Essencialmente neste sentido, podem ver-se, entre muitos, os seguintes acórdãos do Supremo Tribunal Administrativo: de 4-11-1998, processo n.º 40618; de 10-3-1999, processo n.º 32796; de 6-6-1999, processo n.º 42142; de 9-2-2000, processo n.º 44018; de 28-3-2000, processo n.º 29197; de 16-3-2001, do Pleno, processo n.º 40618; de 14-11-2001, processo n.º 39559; de 18-12-2002, processo n.º 48366.

2(  ) ALBERTO XAVIER, Direito Tributário Internacional, 2.ª edição, página 326.

3(  ) Autor e Obra Citados.

4(  ) Neste sentido, pode ver-se o acórdão do Supremo Tribunal Administrativo no acórdão de 7-5-2008, processo n.º 0200/08, cuja jurisprudência veio a ser seguida nos acórdãos de 21-5-2008, processo n.º 0191/08, e de 24-9-2008, processo n.º 0199/08.

Naquele primeiro aresto refere-se que esse conceito de estabelecimento estável adotado no CIRC é transponível para o IVA, apesar de não haver uma norma que o defina, dizendo-se o seguinte:

 

Mas, há várias disposições do CIVA que aludem a «sujeitos passivos», «transmitentes», «adquirentes» e «prestadores» referindo-se à circunstância de eles disporem ou não de estabelecimento estável em território nacional [arts. 2.º, n.º 1, alíneas g) e h), 6.º, n.ºs 4, 6, 8, 9, 10, alínea b), e 22 alíneas a), b) e c), 29.º, n.ºs 1 e 2, e 35.º, n.ºs 9 e 12, 52.º, n.ºs 3, 5 e 6, e 70.º, n.ºs 3 e 4, e 84.º, n.º 2] que revelam claramente que o «sujeito passivo», «transmitente», «adquirente» ou «prestador» não é o próprio estabelecimento estável.

À mesma conclusão se chega à face do art. 9.º, n.º 1, da Sexta Diretiva, que, ao referir o lugar onde o prestador dos serviços tenha a sede da sua atividade económica ou um estabelecimento estável a partir do qual os serviços são prestados ou, na falta de sede ou de estabelecimento estável, o lugar do seu domicílio ou da sua residência habitual, inequivocamente deixa perceber que o prestador é a pessoa singular ou coletiva detentora do estabelecimento estável e não este.

5(  ) A Requerente poderia, eventualmente, ser notificada da liquidação enquanto representante da sociedade, mas nunca enquanto sujeito passivo.

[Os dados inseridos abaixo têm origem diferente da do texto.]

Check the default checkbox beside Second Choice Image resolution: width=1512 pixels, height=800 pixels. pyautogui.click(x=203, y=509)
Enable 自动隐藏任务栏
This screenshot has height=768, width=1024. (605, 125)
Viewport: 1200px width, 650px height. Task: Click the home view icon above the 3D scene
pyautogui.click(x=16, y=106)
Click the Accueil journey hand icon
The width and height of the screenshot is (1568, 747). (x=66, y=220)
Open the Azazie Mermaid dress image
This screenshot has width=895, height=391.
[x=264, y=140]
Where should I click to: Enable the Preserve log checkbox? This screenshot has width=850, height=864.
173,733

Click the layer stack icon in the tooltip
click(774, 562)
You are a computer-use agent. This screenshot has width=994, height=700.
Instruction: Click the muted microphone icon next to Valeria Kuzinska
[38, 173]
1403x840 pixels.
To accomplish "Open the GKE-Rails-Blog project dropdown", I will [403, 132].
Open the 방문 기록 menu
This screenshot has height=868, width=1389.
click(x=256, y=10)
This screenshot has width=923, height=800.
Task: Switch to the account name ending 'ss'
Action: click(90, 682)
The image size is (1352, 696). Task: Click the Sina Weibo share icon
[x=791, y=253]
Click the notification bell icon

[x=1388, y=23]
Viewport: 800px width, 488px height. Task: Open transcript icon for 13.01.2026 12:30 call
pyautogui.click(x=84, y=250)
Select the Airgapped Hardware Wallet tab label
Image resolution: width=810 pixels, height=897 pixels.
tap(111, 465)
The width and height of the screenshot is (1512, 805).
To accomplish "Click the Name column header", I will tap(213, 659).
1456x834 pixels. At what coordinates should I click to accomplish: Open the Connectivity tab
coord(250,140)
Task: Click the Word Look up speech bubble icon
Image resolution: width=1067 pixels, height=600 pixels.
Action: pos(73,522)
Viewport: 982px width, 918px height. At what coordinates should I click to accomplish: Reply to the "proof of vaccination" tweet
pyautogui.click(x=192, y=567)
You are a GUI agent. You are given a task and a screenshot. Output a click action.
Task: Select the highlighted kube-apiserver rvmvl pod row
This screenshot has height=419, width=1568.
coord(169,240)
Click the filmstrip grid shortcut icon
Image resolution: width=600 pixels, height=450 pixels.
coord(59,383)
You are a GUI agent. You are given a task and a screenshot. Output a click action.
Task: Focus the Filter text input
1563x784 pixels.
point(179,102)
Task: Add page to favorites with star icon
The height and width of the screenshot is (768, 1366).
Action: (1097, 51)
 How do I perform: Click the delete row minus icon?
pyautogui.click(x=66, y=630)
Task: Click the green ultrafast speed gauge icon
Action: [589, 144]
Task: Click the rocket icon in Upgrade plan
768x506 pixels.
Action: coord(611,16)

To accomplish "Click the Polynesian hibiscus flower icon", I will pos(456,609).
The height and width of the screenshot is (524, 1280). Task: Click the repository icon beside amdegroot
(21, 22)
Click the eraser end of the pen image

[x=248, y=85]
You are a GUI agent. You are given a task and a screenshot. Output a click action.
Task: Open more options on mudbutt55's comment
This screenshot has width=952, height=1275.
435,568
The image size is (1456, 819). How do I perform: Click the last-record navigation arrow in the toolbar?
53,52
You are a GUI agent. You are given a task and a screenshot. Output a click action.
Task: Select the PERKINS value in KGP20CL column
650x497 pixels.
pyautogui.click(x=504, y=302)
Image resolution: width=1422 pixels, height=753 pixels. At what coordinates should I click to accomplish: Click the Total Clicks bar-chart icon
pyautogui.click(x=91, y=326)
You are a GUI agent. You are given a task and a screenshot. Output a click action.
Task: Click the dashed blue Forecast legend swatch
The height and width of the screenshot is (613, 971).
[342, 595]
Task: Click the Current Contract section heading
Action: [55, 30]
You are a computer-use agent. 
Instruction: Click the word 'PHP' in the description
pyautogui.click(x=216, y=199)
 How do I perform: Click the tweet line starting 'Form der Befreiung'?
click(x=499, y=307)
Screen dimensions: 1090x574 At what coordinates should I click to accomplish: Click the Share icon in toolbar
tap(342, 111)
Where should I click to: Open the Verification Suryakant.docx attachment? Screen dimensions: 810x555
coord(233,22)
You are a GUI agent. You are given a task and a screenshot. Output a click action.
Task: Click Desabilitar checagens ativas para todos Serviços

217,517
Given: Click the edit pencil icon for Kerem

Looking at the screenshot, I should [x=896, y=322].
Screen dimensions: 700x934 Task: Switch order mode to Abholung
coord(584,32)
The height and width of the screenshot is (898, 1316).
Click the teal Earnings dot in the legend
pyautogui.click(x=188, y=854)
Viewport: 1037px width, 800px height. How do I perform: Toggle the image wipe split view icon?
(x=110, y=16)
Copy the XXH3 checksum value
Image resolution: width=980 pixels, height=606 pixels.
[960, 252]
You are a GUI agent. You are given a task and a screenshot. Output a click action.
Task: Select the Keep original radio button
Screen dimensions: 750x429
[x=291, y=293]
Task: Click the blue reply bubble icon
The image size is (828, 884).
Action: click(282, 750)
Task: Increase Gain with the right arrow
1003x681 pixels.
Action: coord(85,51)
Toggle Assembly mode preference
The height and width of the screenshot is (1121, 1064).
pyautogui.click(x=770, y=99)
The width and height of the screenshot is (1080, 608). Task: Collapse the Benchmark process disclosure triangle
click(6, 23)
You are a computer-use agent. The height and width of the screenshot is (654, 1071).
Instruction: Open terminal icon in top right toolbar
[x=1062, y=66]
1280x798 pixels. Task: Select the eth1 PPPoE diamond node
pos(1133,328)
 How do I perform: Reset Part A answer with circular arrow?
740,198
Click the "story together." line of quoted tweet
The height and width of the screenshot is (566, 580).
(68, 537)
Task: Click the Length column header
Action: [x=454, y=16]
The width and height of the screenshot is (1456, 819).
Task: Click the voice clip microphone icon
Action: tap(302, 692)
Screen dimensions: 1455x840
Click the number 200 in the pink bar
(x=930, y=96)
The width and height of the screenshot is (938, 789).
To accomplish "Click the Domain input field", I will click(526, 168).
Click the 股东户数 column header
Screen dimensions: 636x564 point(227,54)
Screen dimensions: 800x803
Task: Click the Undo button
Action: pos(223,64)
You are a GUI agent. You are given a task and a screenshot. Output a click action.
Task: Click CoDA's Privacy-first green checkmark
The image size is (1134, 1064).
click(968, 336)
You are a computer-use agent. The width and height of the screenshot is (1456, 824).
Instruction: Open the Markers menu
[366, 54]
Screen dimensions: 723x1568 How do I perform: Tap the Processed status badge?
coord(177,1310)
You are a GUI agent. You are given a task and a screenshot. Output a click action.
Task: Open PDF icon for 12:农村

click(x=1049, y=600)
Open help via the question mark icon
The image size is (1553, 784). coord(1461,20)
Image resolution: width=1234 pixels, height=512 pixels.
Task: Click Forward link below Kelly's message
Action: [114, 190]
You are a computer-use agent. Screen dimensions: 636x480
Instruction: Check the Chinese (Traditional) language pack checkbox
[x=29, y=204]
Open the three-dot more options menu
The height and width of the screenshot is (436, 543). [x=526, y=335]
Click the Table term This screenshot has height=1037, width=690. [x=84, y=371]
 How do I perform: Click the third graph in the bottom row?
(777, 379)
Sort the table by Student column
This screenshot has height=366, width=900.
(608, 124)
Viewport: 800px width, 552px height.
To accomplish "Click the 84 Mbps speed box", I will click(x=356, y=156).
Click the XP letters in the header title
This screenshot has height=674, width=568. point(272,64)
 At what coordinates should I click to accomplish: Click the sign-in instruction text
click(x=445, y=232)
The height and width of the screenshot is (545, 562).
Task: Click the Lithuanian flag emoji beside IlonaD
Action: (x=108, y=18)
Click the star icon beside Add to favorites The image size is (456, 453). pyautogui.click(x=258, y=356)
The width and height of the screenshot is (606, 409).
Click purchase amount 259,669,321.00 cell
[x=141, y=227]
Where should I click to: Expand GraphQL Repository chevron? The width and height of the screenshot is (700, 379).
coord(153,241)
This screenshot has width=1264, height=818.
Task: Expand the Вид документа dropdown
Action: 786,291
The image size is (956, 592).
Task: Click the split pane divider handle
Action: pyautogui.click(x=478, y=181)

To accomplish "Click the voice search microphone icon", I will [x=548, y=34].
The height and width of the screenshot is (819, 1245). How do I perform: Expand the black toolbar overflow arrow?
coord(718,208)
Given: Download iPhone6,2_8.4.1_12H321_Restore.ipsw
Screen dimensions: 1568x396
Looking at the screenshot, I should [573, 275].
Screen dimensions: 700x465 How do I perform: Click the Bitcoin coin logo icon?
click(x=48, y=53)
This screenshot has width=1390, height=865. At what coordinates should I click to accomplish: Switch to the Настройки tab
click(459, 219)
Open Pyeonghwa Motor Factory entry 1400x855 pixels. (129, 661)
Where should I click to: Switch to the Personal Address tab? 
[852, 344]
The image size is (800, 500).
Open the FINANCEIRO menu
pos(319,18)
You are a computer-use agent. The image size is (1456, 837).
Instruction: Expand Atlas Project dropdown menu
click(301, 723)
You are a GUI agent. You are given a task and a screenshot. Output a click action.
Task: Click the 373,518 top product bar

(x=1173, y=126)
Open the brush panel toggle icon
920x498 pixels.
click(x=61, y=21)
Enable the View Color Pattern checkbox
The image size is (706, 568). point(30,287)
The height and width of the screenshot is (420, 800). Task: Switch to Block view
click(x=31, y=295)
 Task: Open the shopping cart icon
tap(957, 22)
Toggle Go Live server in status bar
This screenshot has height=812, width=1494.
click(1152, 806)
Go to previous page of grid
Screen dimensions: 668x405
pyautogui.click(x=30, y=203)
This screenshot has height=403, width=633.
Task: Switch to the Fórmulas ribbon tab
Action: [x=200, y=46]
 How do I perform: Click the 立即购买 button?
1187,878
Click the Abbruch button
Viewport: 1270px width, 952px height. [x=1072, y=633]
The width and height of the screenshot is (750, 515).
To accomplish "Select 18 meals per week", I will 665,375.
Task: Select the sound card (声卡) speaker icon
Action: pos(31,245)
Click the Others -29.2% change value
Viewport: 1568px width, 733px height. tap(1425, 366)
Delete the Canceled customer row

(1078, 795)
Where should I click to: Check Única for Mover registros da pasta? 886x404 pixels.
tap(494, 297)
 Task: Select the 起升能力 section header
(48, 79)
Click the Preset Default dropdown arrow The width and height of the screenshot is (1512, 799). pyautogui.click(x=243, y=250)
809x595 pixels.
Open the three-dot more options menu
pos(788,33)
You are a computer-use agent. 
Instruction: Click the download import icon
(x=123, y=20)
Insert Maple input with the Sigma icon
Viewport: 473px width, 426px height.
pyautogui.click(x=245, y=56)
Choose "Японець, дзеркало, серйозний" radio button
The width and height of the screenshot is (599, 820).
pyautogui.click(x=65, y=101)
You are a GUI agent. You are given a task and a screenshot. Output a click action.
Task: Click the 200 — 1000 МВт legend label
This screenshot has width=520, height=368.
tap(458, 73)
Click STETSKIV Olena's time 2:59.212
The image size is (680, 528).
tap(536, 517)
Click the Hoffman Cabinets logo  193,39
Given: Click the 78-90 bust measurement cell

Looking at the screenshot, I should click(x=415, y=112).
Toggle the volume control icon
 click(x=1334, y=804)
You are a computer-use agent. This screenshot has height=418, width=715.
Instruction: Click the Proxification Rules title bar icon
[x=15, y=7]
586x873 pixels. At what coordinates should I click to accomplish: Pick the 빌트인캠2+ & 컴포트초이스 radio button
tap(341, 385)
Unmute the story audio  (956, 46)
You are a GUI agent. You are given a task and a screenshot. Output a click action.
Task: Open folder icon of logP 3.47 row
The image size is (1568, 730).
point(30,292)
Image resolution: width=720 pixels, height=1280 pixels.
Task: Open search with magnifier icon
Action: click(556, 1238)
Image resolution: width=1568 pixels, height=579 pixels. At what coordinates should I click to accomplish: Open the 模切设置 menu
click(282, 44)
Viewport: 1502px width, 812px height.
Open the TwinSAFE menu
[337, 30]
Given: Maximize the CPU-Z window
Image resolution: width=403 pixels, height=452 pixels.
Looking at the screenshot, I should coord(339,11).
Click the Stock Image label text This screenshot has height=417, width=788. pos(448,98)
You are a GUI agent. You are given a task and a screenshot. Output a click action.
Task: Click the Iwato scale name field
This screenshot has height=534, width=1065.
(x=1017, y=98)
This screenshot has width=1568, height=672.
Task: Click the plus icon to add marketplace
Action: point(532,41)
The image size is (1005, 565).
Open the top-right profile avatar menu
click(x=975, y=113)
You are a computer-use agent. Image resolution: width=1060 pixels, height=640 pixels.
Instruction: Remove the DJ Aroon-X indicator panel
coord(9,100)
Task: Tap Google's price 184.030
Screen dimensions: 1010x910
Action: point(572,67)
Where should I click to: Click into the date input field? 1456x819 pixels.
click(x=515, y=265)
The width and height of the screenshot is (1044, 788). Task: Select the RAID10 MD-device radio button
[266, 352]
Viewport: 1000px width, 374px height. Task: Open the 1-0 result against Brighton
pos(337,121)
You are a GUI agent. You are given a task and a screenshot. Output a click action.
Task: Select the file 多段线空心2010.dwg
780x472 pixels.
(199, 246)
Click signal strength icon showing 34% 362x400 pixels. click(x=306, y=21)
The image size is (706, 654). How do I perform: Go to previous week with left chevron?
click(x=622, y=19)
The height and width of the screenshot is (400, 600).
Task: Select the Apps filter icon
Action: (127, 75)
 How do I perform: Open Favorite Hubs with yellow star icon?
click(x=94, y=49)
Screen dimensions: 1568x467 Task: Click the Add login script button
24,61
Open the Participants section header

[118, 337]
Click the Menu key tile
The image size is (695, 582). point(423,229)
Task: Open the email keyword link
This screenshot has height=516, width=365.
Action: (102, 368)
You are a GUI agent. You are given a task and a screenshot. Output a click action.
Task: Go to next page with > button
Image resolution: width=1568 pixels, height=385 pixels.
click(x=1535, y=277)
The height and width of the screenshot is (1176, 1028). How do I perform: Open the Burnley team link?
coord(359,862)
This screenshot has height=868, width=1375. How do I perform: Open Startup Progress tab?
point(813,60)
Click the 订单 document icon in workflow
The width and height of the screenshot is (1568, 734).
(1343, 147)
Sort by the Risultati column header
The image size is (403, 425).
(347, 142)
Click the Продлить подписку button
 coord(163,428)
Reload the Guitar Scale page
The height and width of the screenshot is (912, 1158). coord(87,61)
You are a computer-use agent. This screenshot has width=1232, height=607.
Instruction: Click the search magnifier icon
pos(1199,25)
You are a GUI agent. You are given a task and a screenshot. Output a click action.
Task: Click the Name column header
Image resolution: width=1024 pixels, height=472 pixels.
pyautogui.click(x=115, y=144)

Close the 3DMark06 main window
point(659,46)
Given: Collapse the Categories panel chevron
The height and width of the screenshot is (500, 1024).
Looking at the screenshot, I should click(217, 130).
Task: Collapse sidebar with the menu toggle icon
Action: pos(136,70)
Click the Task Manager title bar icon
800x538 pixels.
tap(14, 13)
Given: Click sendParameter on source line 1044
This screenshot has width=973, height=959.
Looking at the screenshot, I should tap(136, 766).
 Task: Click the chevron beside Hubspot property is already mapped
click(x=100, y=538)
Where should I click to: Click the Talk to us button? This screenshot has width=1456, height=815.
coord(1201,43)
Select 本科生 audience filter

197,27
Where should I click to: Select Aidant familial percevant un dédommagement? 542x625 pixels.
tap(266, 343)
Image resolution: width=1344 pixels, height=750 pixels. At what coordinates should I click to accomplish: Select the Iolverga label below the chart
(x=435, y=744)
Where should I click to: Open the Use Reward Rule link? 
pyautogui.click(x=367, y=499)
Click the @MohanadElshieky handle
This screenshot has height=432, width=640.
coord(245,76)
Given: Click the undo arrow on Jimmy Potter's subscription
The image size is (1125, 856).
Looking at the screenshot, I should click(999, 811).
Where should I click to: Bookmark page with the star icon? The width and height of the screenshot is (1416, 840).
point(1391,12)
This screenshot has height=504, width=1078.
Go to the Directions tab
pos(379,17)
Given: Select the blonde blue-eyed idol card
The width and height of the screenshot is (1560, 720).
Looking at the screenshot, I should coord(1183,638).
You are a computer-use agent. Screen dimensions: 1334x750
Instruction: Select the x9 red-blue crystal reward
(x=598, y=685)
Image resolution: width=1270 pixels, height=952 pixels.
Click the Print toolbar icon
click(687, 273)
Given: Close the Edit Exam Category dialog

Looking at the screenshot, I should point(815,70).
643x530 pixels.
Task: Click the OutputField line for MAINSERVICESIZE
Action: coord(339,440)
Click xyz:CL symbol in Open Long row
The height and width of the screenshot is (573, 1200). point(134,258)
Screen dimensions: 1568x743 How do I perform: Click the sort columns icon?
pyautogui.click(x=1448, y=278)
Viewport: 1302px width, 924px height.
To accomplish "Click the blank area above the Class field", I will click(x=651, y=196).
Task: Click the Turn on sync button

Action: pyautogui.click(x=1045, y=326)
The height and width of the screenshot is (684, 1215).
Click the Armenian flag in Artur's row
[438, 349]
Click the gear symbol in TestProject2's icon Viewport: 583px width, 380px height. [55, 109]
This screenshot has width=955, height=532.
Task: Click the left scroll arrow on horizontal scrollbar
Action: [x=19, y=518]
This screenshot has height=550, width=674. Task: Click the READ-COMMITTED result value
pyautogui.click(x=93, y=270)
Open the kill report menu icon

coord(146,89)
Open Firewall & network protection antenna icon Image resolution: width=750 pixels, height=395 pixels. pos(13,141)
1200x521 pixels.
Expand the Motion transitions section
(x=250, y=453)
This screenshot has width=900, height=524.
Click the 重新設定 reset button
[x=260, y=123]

Isto porque, a ser pensável uma responsabilidade solidária da requerente enquanto gestora dos bens da sociedade panamiana, esta só seria onerada com essa responsabilidade se não existisse estabelecimento estável, como decorre do n.º 1 do artigo 27.º da Lei Geral Tributária, o que não corresponde ao que sustenta a Autoridade Tributária e Aduaneira.

6(  ) Refere a Autoridade Tributária e Aduaneira que a página informática da B…, http://www. ... .com) esta «qualifica-se como sendo um armador especializado, que se dedica ao tráfego marítimo entre Portugal/Espanha e Angola», «não tem qualquer contacto ou domicílio, a não ser dois contactos da …», «ambos com endereço de correio electrónico da …».